■ **PAGE EXCERPT**
++++++++++

To understand the intuition behind the prior and the denominator, it may help to solve a problem with them.
Let’s first start with the prior. The priors you have been using are all nice priors that are not really “real.” While it is okay to construct a conjugate prior distribution which is close to your beliefs but it is not okay to use a prior because it is convenient or you have not thought about the problem.
So let us imagine that you love to play Cho Han, and a recent law governing casinos has been passed, and there are very many casinos in your area. They are perfectly competitive and the game is supposed to be played so that the long-run probability of winning is fifty percent.
For it to be worth it to the casino to offer the game, they must create a cover charge as that is their profit. If you want an instructive lesson on our problem, watch the 1962 Japanese movie Zatoichi about a blind swordsman that enters a mob casino at the beginning of the film.
The problem with fair gambles such as a coin toss is that there is no such thing. If you flip a coin and do not know the outcome ahead of time, then you would make a terrible magician, con man, or physicist. Fair coins can generate an infinite number of heads or an endless number of tails in a row if you know what you are doing.
Now let us imagine there are two types of casinos. The first type is an honest casino made up of croupiers that have passed careful background checks. The second type is a casino that only hires magicians and con men. They have to control the rate of winning so that they remain beneath the regulator’s radar and stay open.
Both types of casinos also monitor their croupiers to detect any that may be cheating in the players’ favor to get tips or out of spite to hurt their employer.
The prior from zero to one is not a mass function; it is a density. A density is not a probability because at any point there is no width, so the probability is zero. If the density one point is 4 and another 2, then there the relative odds of the first point is twice that of the second. We need to convert beliefs into a function.
It may help to think of the parameter as part of a parameter space, $\theta\in\Theta$. The goal is to construct relative positions across the space.
Let us start with the easy part of the problem, the case where $\theta<.5$ so that the casino is losing systematically. The croupier could make small losses to get tips or significant losses to get even at a manager or owner. Nonetheless, it should be a rare outcome. Although one percent is too high, to make the example easy, we are going to set the probability at one percent. Since we have no sense of location, it will be one percent uniformly distributed over the half-open interval $[0,.5)$.

++++++++++

■ **SOURCE DATA**
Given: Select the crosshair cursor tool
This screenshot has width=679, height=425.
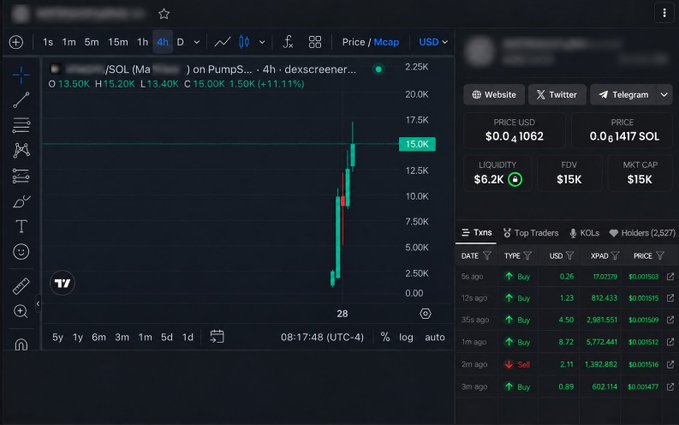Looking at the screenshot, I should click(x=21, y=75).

++++++++++

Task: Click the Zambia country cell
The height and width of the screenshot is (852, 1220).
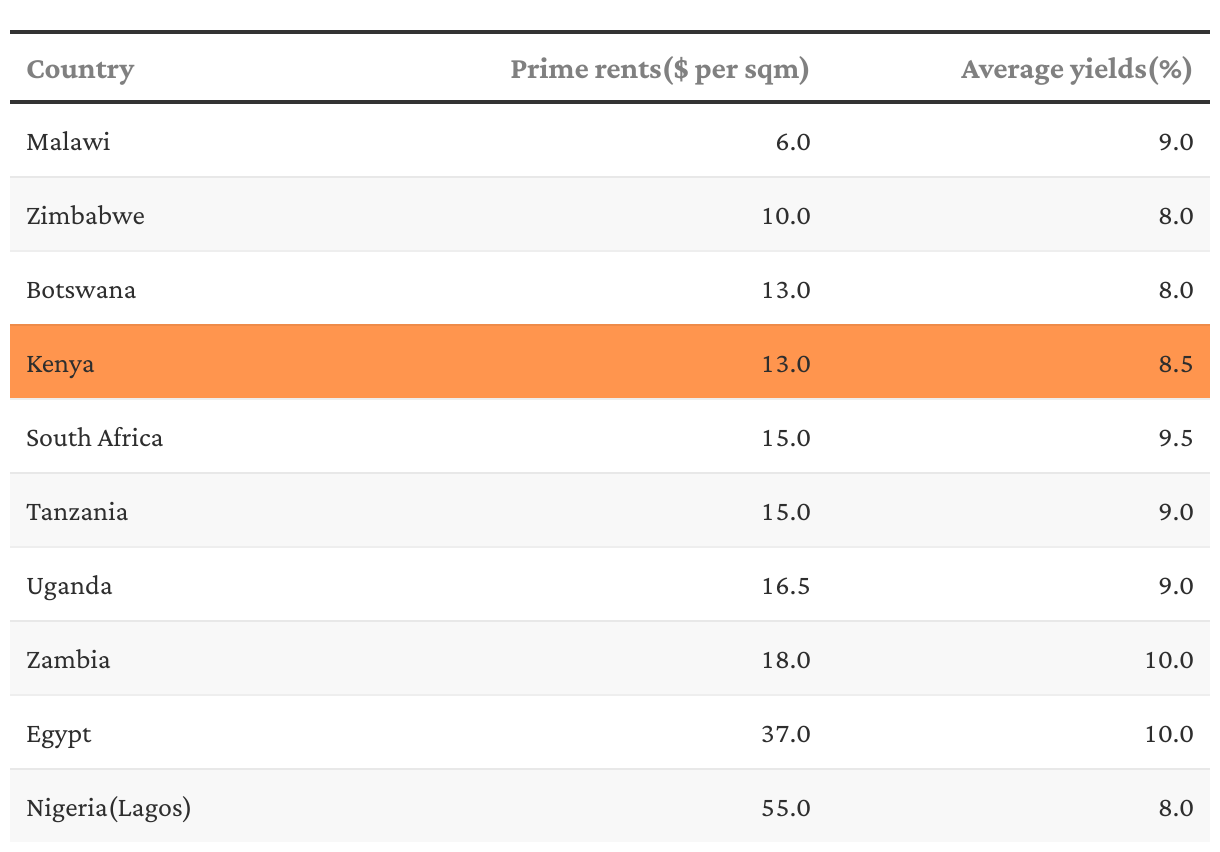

++++++++++

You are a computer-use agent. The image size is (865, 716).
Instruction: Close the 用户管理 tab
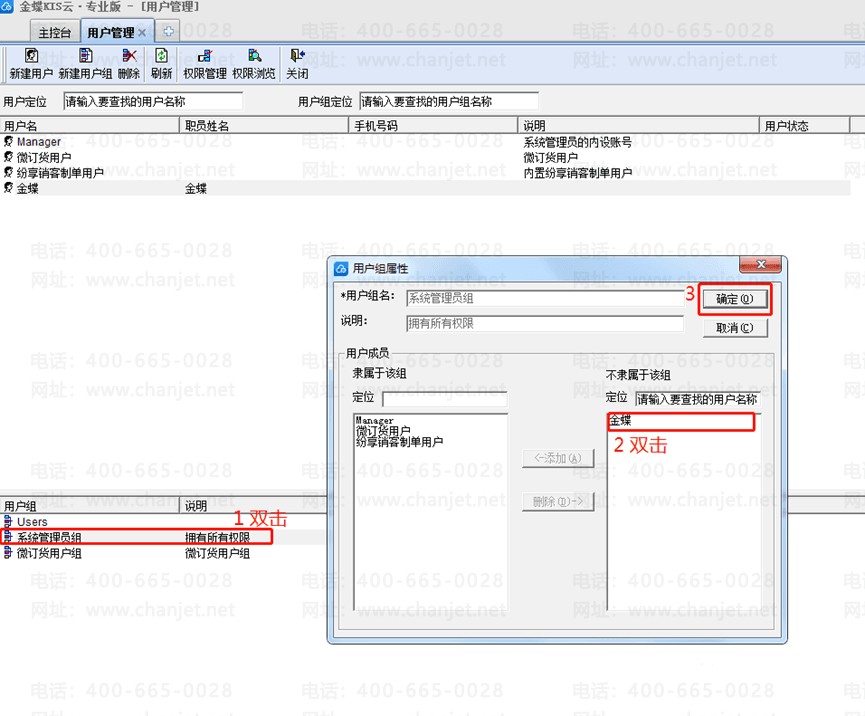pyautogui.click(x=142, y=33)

++++++++++

■ **PROBLEM TO SOLVE**
In the text on priors and the Cho Han casinos, what probability is set for the case where the casino is losing systematically? The entries were drawn from a separate source unrelated to the text.

■ **TASK SOLUTION**
One percent, spread uniformly over the half-open interval $[0,.5)$.